Results of Study Published Evaluating Treatment in Patients with Dementia-Related Psychosis
The New England Journal of Medicine published results from the Phase 3 HARMONY study, stopped early for efficacy, demonstrating that patients with dementia-related psychosis who responded to pimavanserin (Acadia Pharmaceuticals Inc.) had a lower risk of relapse with continuation of the drug than with discontinuation. The study included patients across five subgroups of dementia: Alzheimer’s disease, dementia with Lewy bodies, frontotemporal dementia, Parkinson’s disease dementia, and vascular dementia.
The HARMONY study was stopped early due to positive efficacy at the pre-planned interim analysis upon recommendation of the trial’s independent data safety monitoring board. HARMONY met its primary endpoint by significantly reducing the risk of relapse of psychosis by 2.8 fold compared to placebo in the double-blind period (hazard ratio (HR)=0.35, two-sided p=0.005; one-sided p=0.0023). The study also met its secondary endpoint by significantly reducing the time to trial discontinuation for any reason
(HR=0.45, two-sided p=0.005; one-sided p=0.0024). The data from the HARMONY study demonstrates that patients with DRP who had responded to pimavanserin had a significantly lower risk of relapse of psychosis with continuation of pimavanserin compared to placebo up to 26 weeks.
“The relapse prevention design of the HARMONY study mirrors exactly what we do in clinical practice. This landmark trial showed that when patients responded to pimavanserin and then continued treatment, they were almost three times less likely to develop recurrence of their hallucinations and delusions than those patients who discontinued pimavanserin treatment,” said the study’s lead author, Dr. Pierre N. Tariot, Banner Alzheimer’s Institute director. “This is a substantial finding and a significant advance for a critical public health need in our field. There is no FDA approved treatment for DRP, and the majority of antipsychotics currently used off-label have equivocal efficacy and may accelerate cognitive decline.”

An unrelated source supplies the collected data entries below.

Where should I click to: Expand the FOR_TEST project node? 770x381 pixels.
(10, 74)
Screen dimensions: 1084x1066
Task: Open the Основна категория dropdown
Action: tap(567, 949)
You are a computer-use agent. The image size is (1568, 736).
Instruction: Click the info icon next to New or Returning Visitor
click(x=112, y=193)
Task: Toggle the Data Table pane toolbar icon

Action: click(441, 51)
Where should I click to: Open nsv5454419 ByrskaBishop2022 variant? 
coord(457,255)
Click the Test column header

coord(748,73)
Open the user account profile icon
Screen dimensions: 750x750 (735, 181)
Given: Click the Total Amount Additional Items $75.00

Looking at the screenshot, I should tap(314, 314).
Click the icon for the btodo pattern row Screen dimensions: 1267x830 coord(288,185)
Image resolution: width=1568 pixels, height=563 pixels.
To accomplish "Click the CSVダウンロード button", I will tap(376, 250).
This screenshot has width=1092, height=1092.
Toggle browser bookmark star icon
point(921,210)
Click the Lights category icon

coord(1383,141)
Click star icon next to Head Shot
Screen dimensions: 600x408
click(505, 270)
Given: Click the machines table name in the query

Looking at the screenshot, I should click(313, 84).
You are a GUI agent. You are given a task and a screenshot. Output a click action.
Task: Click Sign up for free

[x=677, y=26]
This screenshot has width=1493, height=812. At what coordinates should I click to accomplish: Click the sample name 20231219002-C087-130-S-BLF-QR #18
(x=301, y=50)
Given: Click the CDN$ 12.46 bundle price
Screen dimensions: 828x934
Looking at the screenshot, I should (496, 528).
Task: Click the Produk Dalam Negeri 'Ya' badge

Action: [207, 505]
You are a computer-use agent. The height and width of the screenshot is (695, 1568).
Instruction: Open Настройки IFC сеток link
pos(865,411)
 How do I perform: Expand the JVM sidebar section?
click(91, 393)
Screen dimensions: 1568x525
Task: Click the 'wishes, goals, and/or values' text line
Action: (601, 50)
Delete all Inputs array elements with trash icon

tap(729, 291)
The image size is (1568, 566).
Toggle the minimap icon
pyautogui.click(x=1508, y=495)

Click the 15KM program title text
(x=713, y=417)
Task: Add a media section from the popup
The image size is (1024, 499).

Pimavanserin was well-tolerated over the nine-month study duration. In a pre-specified analysis, pimavanserin was not associated with a decline in cognition as measured by Mini-Mental State Examination (MMSE) or the onset or worsening of motor symptoms as measured by Extrapyramidal Symptom Rating Scale A (ESRS-A).
The HARMONY study findings demonstrated three important results. First, in the 12-week open-label period, pimavanserin treatment showed a sustained reduction of psychotic symptoms. Second, in the 26-week double-blind period, patients on pimavanserin had a nearly three-fold reduction of risk of psychosis relapse compared to patients on placebo. Third, pimavanserin was well-tolerated by elderly patients with DRP,” said Steve Davis, Chief Executive Officer of Acadia. “We are very pleased that the New England Journal of Medicine has chosen to publish the important results of this study.”
HARMONY was a Phase 3 study designed to evaluate the efficacy and safety of pimavanserin for the treatment of hallucinations and delusions associated with dementia-related psychosis. The study included patients with Alzheimer’s disease, dementia with Lewy bodies, frontotemporal dementia, Parkinson’s disease dementia, and vascular dementia. A total of 392 patients were enrolled in the study, with a mean age of 74.5 years and a mean MMSE score of 16.7. The primary endpoint in the study was time from randomization to relapse of psychosis in the double-blind period as represented by the Kaplan-Meier curve and the hazard ratio.
The HARMONY study included a 12-week, open-label stabilization period during which patients with dementia-related psychosis began treatment with pimavanserin 34 mg once daily. In the open-label period, a majority (61.8%) of eligible subjects (n=351) met the sustained treatment response criteria at Week 8 and Week 12 and entered the double-blind period. Following the open-label period, patients who met pre-specified criteria for sustained treatment response were then randomized into the double-blind period of the study to continue their pimavanserin dose or switched to placebo and followed for up to 26 weeks or until a relapse of psychosis occurred. Pimavanserin met its primary endpoint and was stopped at the pre-planned interim analysis for positive efficacy, demonstrating that pimavanserin significantly reduced the risk of relapse of psychosis by 2.8 fold compared to placebo (HR=0.35, p=0.005).
In the double-blind period, similar, low rates of adverse events were observed, 43 (41.0%) patients on pimavanserin (n=105) and 41 (36.6%) patients on placebo (n=112). Discontinuations in the double-blind period due to adverse events were low, 2.9% for pimavanserin and 3.6% for placebo. Rates of serious adverse events were also low, 4.8% in the pimavanserin group and 3.6% in the placebo group. One death was reported in the open-label period and one death was reported in the pimavanserin group during the double-blind period. Investigators determined that neither death was related to the study drug.